━━━ Supplied data

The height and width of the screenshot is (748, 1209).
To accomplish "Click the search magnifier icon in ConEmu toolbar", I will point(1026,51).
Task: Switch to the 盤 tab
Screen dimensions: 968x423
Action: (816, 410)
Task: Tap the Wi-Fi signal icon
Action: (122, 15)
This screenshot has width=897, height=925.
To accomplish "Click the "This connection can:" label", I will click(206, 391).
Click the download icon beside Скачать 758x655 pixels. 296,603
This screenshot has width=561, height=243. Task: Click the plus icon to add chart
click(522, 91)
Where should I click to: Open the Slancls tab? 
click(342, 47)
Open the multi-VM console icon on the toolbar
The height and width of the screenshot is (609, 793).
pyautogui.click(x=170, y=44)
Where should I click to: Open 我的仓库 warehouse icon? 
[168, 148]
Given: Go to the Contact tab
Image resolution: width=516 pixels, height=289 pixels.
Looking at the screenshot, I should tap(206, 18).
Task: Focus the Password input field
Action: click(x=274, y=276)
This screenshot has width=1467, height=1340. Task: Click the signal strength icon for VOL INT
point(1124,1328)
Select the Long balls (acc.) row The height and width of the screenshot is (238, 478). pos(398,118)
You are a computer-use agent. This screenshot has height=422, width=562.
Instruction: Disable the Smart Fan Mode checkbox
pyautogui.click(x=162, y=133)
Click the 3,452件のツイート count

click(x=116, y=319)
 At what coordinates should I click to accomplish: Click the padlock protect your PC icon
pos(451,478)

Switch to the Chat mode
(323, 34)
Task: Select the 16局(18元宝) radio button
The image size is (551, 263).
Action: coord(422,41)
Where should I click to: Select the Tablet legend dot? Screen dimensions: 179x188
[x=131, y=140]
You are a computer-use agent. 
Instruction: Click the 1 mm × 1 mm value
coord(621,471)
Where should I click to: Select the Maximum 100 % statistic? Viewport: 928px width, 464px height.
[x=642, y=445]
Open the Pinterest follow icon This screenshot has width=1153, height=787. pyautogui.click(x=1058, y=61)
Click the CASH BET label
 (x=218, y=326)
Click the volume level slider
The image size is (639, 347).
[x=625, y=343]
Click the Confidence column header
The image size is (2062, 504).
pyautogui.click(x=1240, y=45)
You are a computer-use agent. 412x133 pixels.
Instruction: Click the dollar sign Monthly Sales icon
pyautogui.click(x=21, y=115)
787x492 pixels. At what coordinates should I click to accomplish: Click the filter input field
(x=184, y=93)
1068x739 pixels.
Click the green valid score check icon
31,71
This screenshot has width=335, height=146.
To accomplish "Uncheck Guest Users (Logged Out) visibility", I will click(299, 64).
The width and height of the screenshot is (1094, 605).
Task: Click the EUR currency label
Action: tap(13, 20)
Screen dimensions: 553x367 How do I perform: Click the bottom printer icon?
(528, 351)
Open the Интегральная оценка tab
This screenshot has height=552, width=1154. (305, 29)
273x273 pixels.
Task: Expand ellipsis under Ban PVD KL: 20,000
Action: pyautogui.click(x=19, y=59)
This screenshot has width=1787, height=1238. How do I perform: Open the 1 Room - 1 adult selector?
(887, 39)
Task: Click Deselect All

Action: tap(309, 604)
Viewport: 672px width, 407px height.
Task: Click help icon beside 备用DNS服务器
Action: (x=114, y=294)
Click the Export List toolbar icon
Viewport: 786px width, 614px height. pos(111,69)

━━━━━━

Task goal: Your answer should be a single number: the count of lines above with the word "computer".

Exercise response: 3